Un cenno sui tempi. Era l’estate del 1994 quando nella giunta di Carlo Andreotti, giornalista e avvocato, l’allora assessore alla sanità Pino Morandini, già magistrato del tribunale amministrativo regionale (il Tar) e molto presente nelle corsie del Santa Chiara, cominciò a pensare all’ ospedale del futuro. Che dovrà operare per cinquanta o settant’ anni, tenendo conto gli enormi progressi della medicina, quelli già divenuti realtà e provando, fin dove sarà possibile, a pensare agli anni che verranno e quindi scegliere il sito più adatto. Potrebbe essere fra Rovereto e Trento con quella “t” del “Not” che invece di essere letto come Trento potrebbe diventare Trentino?

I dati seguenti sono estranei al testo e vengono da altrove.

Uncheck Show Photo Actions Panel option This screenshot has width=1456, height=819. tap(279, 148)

Ancora un cenno al passato ormai remoto. Era il 3 ottobre del 1951, e siamo oltre la soglia dei 70 anni, quando si cominciò a pensare ad un nuovo ospedale perché per quello di via Santa Croce ormai si prospettava un’ epoca di sovraffollamento, inefficienza e grave degrado.

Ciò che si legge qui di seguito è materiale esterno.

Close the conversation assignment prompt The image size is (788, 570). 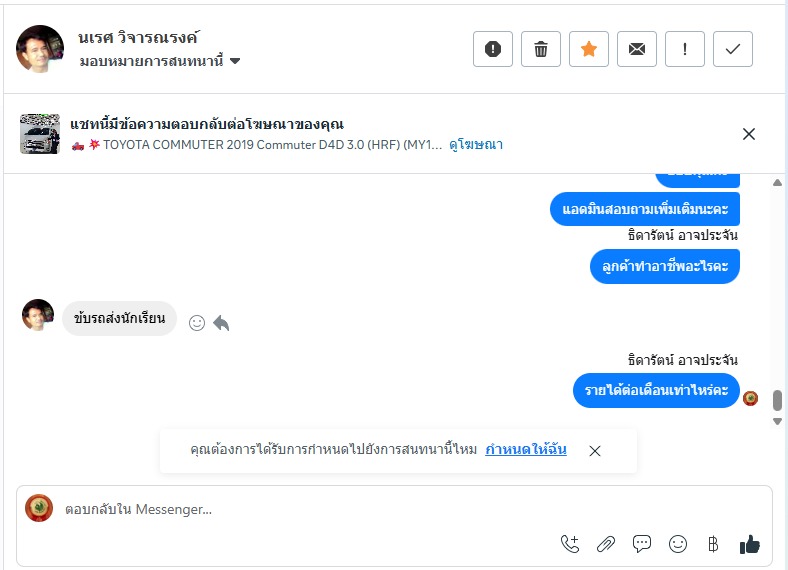595,451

Ci volle qualche tempo poi si affidò il progetto all’ architetto Carlo Keller e all’ingegnere Eugenio Taddei e alle 10 del 24 ottobre del 1960 alla presenza dell’ allora Ministro alla Sanità Carlo Giardina, il sindaco di Trento Nilo Piccoli cementò la tradizionale pergamena ficcata nella prima pietra benedetta dall’ arcivescovo Carlo de Ferrari. Sei ettari, ottocento lunghi pali di cemento ficcati come fondamenta, nel terreno acquitrinoso, i lavori affidati all’impresa dell’ingegnere Bruno Bernardi, due miliardi di lire di previsione di spesa che divennero sei per 900 posti letto: l’inaugurazione avvenne domenica 18 gennaio 1970 e già quella zona della Bolghera vocata ad orti e vigneti aveva subito quell’errore urbanistico che, senza zone di parcheggio, aveva visto crescere un quartiere - fra gli altri sbagli la piscina coperta, le strade strette e il non utilizzo della ferrovia - a ridosso del nosocomio.
Disse Keller al momento della posa della prima pietra, ma parve una boutade, quel bisognerà pensare ad un nuovo ospedale che fra cinquant’ anni, appena a nord della Piana Rotaliana, dovrà essere unico fra Trento e Bolzano. L’ idea visse l’attimo di un breve trafiletto nella cronaca di Trento del quotidiano “Alto Adige”. Poi negli anni Ottanta riaffiorò quella proposta in vero mai approfondita di Rovereto e Trento come un’unica città lungo il fiume Adige accompagnata da quella di un unico ospedale a metà strada in una zona di scarso valore agricolo indicata in un dibattito che ebbe come protagonista il professor Claudio Eccher. Luogo facilmente raggiungibile dalla motorizzazione del futuro che sarà - per uomini e merci - ben diversa dall’attuale con una prevalenza, forse, della ferrovia sulla gomma e del trasporto collettivo sull’individuale.
Davvero a Trento vale la pena edificare un nuovo ospedale a soli due chilometri dall’attuale? E per quanto tempo ancora quello di Rovereto, stretto com’è dal cemento, potrà affrontare le future sfide della medicina fra le quali sembra primeggiare quella robotica?
Ci vorrebbe il citato “colpo d’ala della nostra Autonomia”, una visione davvero proiettata nel futuro guidata più dai medici che dai politici, da architetti ed ingegneri già protagonisti nella edificazione di importanti strutture ospedaliere e di imprese in grado di affrontare progetti futuristici. Pensando a cosa potrà accadere fra cinquanta-settanta anni: non sarebbe male dopo tanti ritardi conseguenza di intoppi giudiziari fermarsi ancora un attimo per decidere dove collocare la prima pietra del Not del futuro. Pensando cosa diranno di noi i nostri nipoti.